For the forgoing reasons, the Joint Motion for Settlement Class Certification, Appointment of Class Counsel, and Preliminary Approval by Plaintiffs and Defendants SJHSRI, RWH, and CCCB (ECF No. 63) ("Joint Mot.") is GRANTED. The Joint Motion for Leave to Propound Limited Discovery Related to the Settlement Agreement Between Plaintiffs and CCCB (ECF No. 103) is also GRANTED. All parties shall have sixty days from the date of this Order to propound and complete any discovery in accordance with the terms set forth above.

IT IS SO ORDERED.

FootNotes


1. CCCB, SJHSRI, and RWH are also referred to in this Order as the "Settling Defendants."
2. The Diocesan Defendants consist of the Roman Catholic Bishop of Providence, a corporate sole, the Diocesan Administration Corporation, and the Diocesan Service Corporation.
3. The Prospect Entities consist of Prospect Medical Holdings, Inc.; Prospect East Holdings, Inc.; Prospect Chartercare, LLC; Prospect Chartercare SJHSRI, LLC; and Prospect Chartercare RWMC, LLC.
4. Certain categories of claims are excepted from these releases.

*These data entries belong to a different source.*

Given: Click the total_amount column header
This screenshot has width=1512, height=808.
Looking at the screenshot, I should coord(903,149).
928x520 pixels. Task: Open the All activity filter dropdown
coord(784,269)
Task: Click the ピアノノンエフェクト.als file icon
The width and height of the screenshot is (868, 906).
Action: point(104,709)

See, e.g., Settlement Agreement Ex. 9 at 2 (defining excepted claims).
5. Notably, however, the Settling Defendants' statements about alleged liability or damages would in no way bind this Court or the Non-Settling Parties in any future proceeding.

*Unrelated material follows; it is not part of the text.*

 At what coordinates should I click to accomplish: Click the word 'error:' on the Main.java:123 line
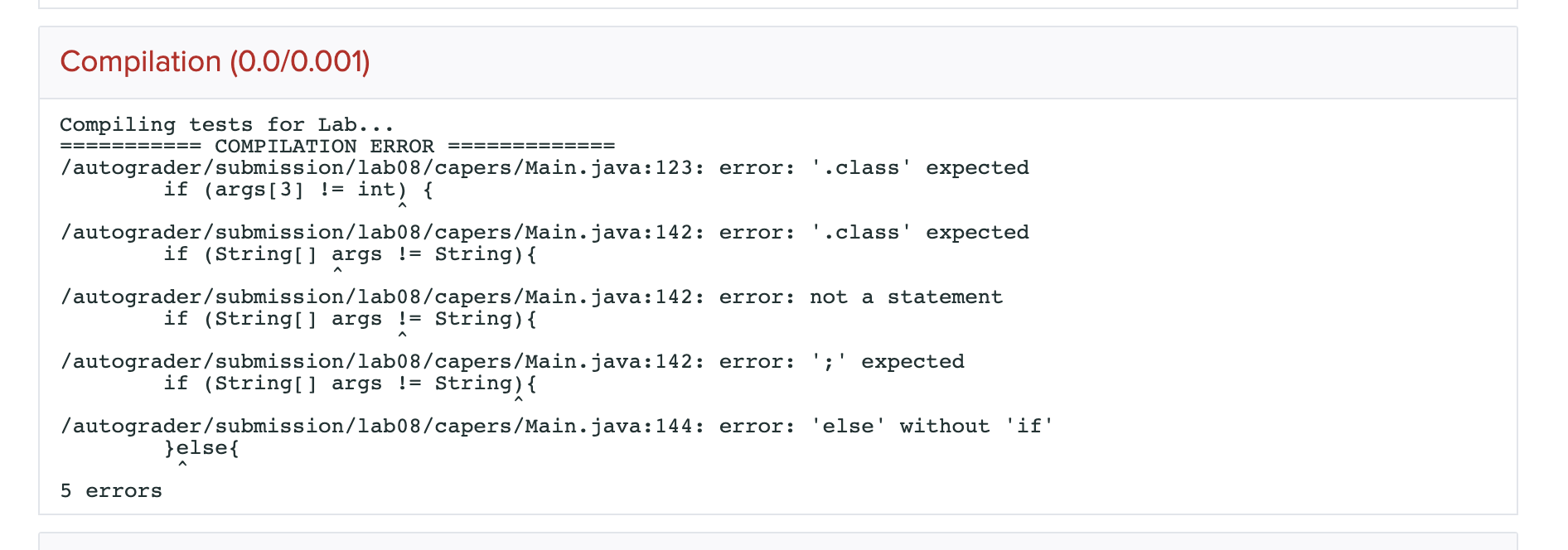(x=757, y=168)
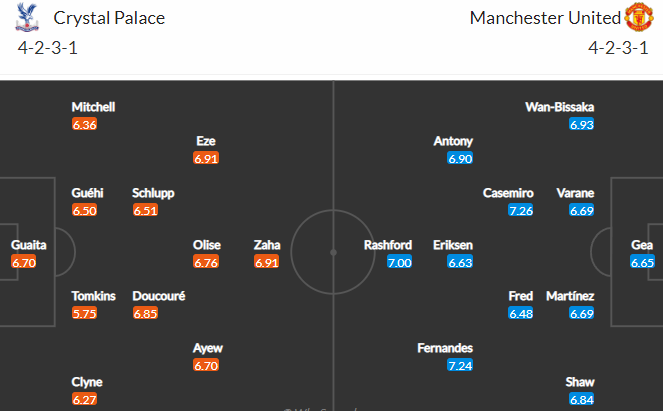The width and height of the screenshot is (663, 411).
Task: Click Doucouré's 6.85 rating badge
Action: (x=145, y=313)
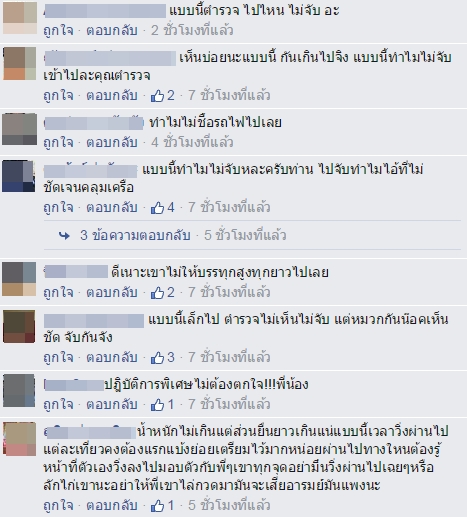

6. No party has objected to preliminary certification of the class, its representatives, or its counsel on the grounds that they do not satisfy the Rule 23 criteria. As explained below, the Non-Settling Parties' other objections are preserved and will be considered, if asserted, at a later time.

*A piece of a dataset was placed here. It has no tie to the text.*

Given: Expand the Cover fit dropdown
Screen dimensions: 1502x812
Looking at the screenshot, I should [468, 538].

7. The Court reached the same conclusion concerning the settlement granted preliminary approval in this action on May 17, 2019. See Mem. & Order, ECF No. 123.
8. Although the Prospect Entities were the source of this request, the Court will permit any party to engage in such discovery. The Court nevertheless encourages any party seeking discovery to coordinate with other parties in this litigation to minimize any duplication of effort and to streamline these proceedings.
9. Any discovery disputes will be subject to informal resolution pursuant to the Court's prior notice of the same. See Notice Regarding Discovery Disputes (Jan. 11, 2019), available at https://www.rid.uscourts.gov/notices
10. Diocesan Defs.' Resp. in Opp'n to Joint Mot., ECF No. 73; Joint Opp'n of Prospect Entities to Joint Mot., ECF No. 75.